In light of this, one would hope that government policy reflects this reality. Unfortunately that does not seem to be the case. While we have a government and bureaucratic blob which claims it cares about economic growth, it remains wedded to the failed ideas behind woke capitalism.
Take financial services regulation as one example. While the Financial Conduct Authority (FCA) has introduced deregulations to make listing in London more competitive, it is also going full steam ahead on imposing ESG and DEI, just as corporates finally start to question it. In an attack on freedom of association and private enterprise, it has proposed mandating diversity-related reporting requirements, and potentially hiring quotas, on FCA-regulated companies.
For a regulator with a remit to promote competitiveness, it is extraordinary that it should mandate such requirements on private businesses, but this is what its recent consultation suggests. If enacted, it would be a serious blow to the City of London and would likely benefit New York, London’s main rival.
The government claims it cares about increasing private investment in the economy. This is nothing new. Prime Ministers and Chancellors of all stripes have said this. But what are we about to get? A mess of contradictions and proposals which will make businesses run a mile. While new changes to financial regulations are being implemented to make it easier for small businesses and infrastructure projects to gain access to capital, businesses of all shapes and sizes are about to be hit with new regulations on working from home, four-day weeks and even racial equality in the workplace. A boon for lawyers and human resources executives, but little else.
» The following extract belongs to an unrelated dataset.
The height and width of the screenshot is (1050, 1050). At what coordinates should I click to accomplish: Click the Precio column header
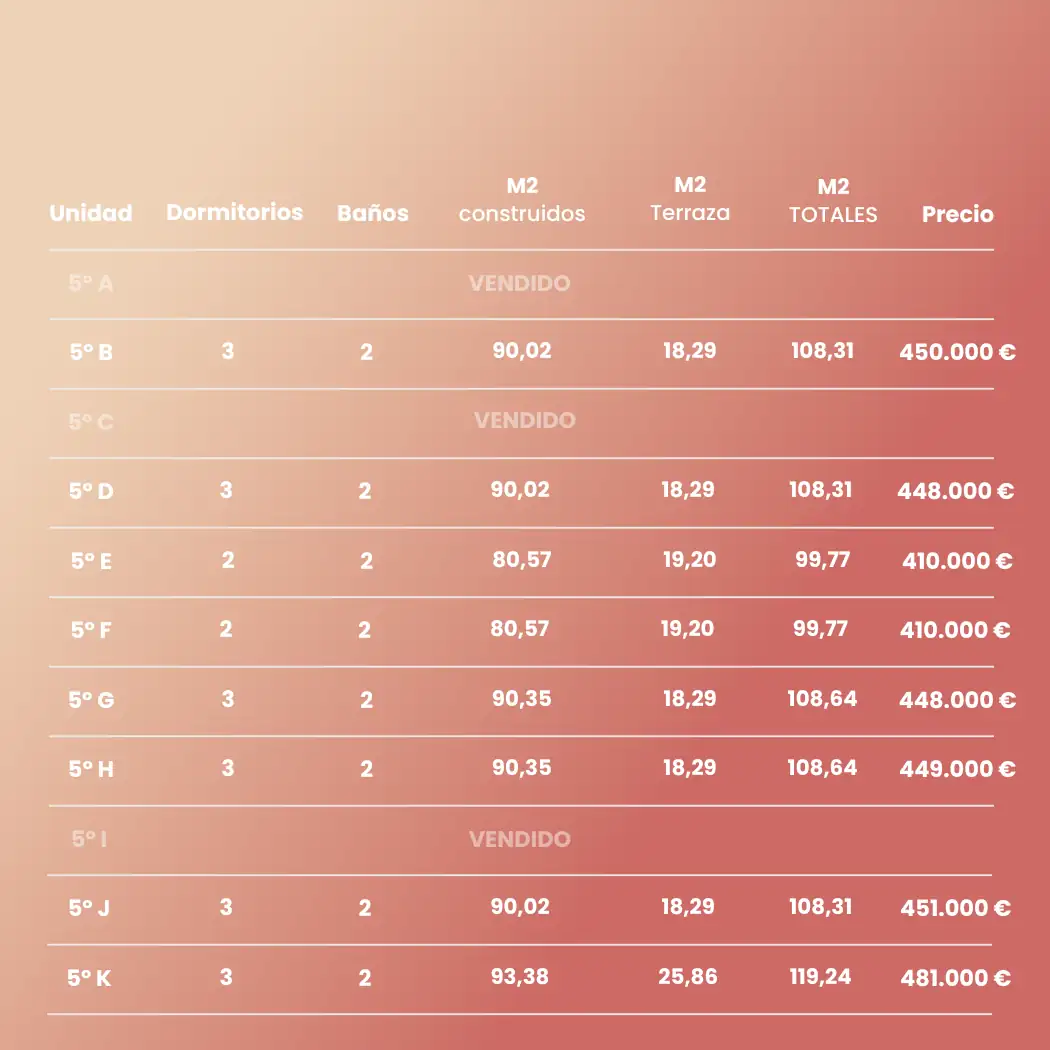coord(958,214)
The government’s rush for net zero does not include practical ideas like the deregulation of planning and development rules for nuclear power. Instead, it is increasing subsidies for wind farms despite their poor economic case, deliberately destroying the North Sea oil and gas economy and spending taxpayers’ money on a fresh batch of decarbonisation projects under the guise of a National Wealth Fund.
This is not an economic agenda which inspires confidence. It is a combination of the worst aspects of industrial strategy, with a blind commitment to net zero at any cost and retrograde labour market regulations thrown on top. The worst of the 20th and 21st centuries’ economic ideas rolled up together.
While woke capitalism starts to sink on the global stage, the British state is trying to lash the British people to its mast. British regulators and ministers alike seem stubbornly committed to a command and control, socially progressive, economic model which offers little more than compliance cost and bungs for rent seekers. Even the regulatory behemoth that is the EU is having second thoughts about stifling the European economy in progressive red tape.
It is unlikely the current government will change course soon. If it wishes to do so, the solutions are simple: cut back corporate reporting requirements to the financial necessities, as before 2006, and update the FCA’s regulatory principles to exclude DEI and terminate its diversity policies, ensuring it refocuses on economic growth through its existing strategic objectives. These will provide the sort of course-correction necessary to allow Britain’s greatest asset – its people – to flourish.